Aim: The tumor microenvironment in pancreatic cancer, characterized by abundant desmoplastic stroma, has been implicated in the failure of chemotherapy. Therefore, developing therapeutic strategies targeting tumor and stromal cells is essential. Triptolide, a natural compound derived from the plant Tripterygium wilfordii, has shown antitumor activity in various cancers, including pancreatic cancer. However, its effects on pancreatic cancer cells and the microenvironment remain unclear. This study aimed to explore the effect of triptolide on tumor cells and the tumor microenvironment in pancreatic cancer.

Methods: Cell Counting Kit-8, colony formation, apoptosis, and cell cycle assays were performed to determine the effect of triptolide on tumor cells. Additionally, co-culture assays were performed to explore the effects of the compound on cancer-associated fibroblasts (CAFs) in vitro. Orthotopic xenograft and subcutaneous tumor models were used to explore the antitumor and antistromal activation effects of triptolide in vivo. RNA sequencing was performed to identify the pathways involved in these processes in pancreatic cancer cells.

Results: Triptolide inhibited the proliferation of pancreatic cancer cells and attenuated stromal activation in vitro and in vivo.

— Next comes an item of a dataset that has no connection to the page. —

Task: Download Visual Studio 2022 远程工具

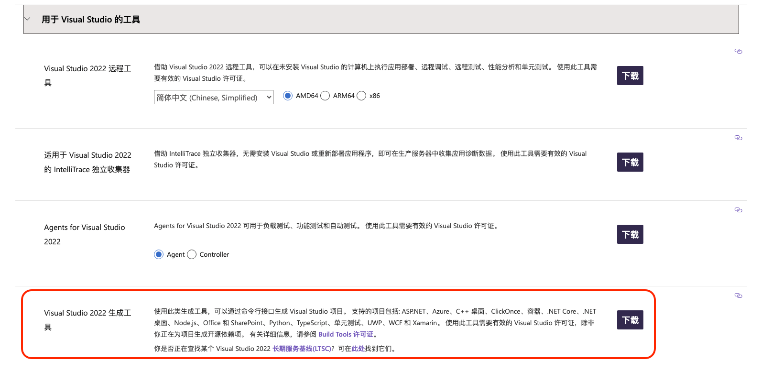Action: point(630,76)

Furthermore, it suppressed autophagy and induced apoptosis in pancreatic cancer cells by inhibiting the secretion of CXCL1. Extracellular matrix formation in CAFs was disrupted by suppressing the paracrine secretion of TGF-β from tumor cells.

Conclusion: These findings indicate that triptolide plays a dual antitumor role against tumor cells and CAFs, thus providing new insights into treating pancreatic cancer in the future.